→ **What you need to do**: Within the entries below, find the portion that opens with the line containing "Task: Click Undo in the toolbar" and closes with the line containing "You are a computer-use agent. 1456x820". Retype that portion exactly and only.

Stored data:

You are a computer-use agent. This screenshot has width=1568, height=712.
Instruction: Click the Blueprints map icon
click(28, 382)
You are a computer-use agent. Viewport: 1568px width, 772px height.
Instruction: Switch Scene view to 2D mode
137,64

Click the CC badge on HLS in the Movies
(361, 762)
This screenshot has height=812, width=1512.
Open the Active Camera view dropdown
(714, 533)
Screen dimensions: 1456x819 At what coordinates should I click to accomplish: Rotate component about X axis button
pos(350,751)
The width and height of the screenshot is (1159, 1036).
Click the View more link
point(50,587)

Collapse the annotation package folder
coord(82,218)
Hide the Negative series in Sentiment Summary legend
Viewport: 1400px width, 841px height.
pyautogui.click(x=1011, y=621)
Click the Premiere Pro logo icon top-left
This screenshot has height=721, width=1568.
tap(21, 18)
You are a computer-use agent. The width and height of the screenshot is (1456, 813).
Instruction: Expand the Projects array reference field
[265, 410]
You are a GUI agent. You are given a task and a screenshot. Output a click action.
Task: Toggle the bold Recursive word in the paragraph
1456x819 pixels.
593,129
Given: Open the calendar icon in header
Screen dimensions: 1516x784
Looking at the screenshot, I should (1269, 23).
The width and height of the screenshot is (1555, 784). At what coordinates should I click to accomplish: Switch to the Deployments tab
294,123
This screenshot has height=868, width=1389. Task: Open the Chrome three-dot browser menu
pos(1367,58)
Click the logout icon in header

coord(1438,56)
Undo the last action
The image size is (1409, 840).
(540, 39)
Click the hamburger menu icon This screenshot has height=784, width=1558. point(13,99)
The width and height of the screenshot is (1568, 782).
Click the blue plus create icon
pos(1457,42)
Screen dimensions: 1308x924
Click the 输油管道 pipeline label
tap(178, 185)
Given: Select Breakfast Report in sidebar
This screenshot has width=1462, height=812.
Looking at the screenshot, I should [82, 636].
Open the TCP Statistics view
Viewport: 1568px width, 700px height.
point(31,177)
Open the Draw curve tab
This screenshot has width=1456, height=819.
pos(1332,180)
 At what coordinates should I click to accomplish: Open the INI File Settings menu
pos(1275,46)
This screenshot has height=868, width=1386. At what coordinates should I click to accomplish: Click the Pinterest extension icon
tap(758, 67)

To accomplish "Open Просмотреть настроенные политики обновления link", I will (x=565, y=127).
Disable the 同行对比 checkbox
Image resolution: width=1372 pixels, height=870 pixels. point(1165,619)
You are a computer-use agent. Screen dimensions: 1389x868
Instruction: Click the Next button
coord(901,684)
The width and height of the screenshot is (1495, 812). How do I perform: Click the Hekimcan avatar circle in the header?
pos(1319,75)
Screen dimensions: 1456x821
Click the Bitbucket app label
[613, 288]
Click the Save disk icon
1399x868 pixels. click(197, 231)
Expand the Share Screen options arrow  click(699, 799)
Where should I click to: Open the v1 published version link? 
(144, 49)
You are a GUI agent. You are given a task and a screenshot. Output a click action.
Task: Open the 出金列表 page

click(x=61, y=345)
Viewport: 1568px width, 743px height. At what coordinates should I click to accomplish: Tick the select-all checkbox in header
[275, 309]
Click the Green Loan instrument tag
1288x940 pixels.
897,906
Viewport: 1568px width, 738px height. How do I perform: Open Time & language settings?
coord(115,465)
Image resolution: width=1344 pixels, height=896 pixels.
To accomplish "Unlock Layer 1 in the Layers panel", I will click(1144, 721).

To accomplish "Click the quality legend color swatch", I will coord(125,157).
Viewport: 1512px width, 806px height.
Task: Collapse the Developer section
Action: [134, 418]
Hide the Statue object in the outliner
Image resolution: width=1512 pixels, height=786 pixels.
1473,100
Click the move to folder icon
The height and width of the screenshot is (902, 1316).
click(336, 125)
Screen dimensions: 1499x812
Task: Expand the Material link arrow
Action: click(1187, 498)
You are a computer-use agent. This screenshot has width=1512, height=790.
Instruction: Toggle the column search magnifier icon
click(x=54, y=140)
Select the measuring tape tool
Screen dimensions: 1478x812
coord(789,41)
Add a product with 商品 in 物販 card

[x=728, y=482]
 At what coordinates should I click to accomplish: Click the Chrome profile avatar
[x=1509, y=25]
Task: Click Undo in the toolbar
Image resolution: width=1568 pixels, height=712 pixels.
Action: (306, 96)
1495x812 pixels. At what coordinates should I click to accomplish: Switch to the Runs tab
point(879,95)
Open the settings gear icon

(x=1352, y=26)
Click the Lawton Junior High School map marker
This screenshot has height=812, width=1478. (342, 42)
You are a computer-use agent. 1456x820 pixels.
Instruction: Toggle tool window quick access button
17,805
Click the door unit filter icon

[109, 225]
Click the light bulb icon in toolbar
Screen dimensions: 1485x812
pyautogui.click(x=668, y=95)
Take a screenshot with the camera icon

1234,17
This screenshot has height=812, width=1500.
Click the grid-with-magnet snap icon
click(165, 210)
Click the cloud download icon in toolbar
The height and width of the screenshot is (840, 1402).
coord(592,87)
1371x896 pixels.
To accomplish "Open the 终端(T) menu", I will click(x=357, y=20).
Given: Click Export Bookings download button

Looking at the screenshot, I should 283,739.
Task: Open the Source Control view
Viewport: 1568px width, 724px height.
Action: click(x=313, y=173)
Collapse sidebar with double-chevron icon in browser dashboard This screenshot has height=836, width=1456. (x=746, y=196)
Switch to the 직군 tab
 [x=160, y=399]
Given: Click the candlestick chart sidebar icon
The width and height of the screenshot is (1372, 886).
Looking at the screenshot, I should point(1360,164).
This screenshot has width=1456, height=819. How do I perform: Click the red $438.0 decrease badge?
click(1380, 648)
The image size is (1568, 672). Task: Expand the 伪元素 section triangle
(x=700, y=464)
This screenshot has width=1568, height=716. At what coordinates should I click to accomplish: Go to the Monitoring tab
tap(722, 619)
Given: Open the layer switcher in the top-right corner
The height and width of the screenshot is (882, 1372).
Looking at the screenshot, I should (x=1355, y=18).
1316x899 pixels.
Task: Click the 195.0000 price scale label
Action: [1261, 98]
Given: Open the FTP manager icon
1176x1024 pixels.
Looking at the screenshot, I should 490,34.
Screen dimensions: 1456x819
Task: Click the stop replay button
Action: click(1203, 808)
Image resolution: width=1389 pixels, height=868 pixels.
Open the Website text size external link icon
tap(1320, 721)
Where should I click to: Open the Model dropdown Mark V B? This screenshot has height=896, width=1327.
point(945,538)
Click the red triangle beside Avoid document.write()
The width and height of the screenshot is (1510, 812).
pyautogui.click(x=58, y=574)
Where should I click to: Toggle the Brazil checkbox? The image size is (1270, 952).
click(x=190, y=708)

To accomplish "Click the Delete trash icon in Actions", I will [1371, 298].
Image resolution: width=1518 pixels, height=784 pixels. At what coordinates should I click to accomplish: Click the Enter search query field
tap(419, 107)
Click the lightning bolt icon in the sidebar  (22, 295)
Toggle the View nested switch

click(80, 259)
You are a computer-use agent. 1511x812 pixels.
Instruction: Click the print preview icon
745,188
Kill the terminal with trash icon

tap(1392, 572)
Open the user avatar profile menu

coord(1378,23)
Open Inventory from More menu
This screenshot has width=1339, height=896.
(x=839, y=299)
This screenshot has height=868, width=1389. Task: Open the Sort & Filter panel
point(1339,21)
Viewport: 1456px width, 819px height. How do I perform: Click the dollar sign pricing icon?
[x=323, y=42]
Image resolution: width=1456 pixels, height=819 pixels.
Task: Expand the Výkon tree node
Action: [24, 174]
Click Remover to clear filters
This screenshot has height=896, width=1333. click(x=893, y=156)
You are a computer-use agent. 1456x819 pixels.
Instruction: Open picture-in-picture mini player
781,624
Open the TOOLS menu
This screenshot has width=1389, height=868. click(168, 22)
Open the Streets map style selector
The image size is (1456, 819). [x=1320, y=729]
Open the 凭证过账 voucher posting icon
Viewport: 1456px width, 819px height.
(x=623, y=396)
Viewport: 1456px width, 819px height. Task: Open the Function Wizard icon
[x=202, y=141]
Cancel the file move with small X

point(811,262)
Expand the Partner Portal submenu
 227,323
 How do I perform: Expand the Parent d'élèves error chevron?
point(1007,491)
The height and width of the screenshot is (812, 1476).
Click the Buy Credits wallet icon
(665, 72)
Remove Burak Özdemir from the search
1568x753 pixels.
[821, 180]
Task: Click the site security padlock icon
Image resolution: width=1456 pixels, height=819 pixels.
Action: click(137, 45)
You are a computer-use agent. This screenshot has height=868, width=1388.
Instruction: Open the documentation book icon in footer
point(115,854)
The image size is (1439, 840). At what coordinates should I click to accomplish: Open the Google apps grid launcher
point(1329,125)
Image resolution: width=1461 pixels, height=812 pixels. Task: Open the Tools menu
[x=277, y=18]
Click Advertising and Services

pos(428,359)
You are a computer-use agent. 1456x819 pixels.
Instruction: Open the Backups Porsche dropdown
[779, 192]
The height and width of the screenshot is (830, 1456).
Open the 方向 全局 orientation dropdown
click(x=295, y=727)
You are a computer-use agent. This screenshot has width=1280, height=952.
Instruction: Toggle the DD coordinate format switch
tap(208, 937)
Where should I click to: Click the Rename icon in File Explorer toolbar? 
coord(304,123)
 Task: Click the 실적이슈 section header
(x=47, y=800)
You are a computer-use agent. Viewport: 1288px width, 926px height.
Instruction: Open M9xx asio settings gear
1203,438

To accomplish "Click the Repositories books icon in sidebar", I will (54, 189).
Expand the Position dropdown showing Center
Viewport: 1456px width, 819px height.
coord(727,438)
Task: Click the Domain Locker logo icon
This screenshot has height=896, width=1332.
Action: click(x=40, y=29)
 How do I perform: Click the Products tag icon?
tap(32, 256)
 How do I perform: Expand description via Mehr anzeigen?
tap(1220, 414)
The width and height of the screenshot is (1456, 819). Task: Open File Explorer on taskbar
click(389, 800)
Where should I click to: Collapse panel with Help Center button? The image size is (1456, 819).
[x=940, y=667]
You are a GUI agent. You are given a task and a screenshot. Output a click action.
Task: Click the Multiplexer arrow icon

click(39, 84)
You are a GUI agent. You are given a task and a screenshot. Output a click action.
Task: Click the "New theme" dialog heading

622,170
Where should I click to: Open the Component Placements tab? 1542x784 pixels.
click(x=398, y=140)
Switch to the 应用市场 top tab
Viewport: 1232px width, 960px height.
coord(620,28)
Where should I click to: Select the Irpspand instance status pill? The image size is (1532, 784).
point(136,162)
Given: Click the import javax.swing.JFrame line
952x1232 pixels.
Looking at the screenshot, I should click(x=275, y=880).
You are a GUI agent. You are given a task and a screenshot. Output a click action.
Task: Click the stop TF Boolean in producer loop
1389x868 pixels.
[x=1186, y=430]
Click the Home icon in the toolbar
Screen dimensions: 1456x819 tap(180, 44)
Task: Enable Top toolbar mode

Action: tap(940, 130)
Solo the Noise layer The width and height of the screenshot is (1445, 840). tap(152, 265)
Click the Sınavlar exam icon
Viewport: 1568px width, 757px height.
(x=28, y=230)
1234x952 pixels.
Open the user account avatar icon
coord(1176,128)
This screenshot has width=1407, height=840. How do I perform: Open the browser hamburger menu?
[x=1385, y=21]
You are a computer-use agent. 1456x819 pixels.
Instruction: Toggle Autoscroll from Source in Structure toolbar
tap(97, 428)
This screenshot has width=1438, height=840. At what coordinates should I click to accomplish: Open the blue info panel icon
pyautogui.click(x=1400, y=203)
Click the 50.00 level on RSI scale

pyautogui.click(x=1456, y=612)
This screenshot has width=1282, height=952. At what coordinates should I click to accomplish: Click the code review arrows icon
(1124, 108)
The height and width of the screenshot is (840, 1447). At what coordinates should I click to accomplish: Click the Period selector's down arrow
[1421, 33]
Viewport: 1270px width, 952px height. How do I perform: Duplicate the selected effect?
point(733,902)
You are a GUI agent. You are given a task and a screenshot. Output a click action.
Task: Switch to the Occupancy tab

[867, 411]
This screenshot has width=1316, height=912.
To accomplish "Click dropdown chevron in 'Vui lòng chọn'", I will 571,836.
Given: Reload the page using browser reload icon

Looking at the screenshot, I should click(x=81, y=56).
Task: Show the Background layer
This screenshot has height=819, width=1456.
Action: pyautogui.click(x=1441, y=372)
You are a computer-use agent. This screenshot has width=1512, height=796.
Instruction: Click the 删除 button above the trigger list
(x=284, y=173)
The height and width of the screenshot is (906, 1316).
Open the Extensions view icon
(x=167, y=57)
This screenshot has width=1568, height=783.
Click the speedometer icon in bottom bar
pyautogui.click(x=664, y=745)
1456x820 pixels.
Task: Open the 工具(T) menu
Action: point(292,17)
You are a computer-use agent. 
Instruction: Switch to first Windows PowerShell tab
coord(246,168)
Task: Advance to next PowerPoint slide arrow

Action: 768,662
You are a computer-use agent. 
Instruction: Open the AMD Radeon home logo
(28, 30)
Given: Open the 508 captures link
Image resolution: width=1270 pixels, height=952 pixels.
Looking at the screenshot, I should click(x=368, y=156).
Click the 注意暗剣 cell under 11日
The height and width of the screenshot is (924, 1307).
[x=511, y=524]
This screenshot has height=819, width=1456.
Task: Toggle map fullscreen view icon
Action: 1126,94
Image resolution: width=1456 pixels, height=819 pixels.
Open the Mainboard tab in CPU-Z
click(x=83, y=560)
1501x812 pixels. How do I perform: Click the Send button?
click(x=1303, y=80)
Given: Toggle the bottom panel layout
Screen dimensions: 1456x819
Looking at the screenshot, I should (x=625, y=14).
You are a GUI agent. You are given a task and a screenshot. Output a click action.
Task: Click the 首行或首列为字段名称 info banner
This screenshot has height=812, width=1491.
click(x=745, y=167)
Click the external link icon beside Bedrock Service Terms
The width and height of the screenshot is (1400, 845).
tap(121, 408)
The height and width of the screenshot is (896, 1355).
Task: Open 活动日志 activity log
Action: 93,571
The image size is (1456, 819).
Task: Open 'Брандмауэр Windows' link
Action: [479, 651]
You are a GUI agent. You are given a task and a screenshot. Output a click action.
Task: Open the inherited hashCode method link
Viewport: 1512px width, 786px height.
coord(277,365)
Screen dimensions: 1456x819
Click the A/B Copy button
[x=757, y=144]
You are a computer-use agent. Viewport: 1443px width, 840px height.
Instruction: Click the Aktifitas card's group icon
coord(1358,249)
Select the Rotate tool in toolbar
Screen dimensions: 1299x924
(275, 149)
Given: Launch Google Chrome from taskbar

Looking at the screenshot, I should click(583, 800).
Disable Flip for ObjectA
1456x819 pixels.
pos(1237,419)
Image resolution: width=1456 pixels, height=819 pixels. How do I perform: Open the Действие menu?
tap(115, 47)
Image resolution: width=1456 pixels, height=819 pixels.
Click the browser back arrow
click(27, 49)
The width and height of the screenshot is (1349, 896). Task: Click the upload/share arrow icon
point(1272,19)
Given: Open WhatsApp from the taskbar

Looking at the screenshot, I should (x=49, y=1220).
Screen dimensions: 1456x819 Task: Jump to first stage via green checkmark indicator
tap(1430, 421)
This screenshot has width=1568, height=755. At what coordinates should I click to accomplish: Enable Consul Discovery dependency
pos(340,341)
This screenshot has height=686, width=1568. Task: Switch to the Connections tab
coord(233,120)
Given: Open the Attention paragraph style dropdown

→ **Answer area**:
Task: Click Undo in the toolbar
Image resolution: width=1568 pixels, height=712 pixels.
Action: (306, 96)
1495x812 pixels. At what coordinates should I click to accomplish: Switch to the Runs tab
point(879,95)
Open the settings gear icon

(x=1352, y=26)
Click the Lawton Junior High School map marker
This screenshot has height=812, width=1478. (342, 42)
You are a computer-use agent. 1456x820 pixels.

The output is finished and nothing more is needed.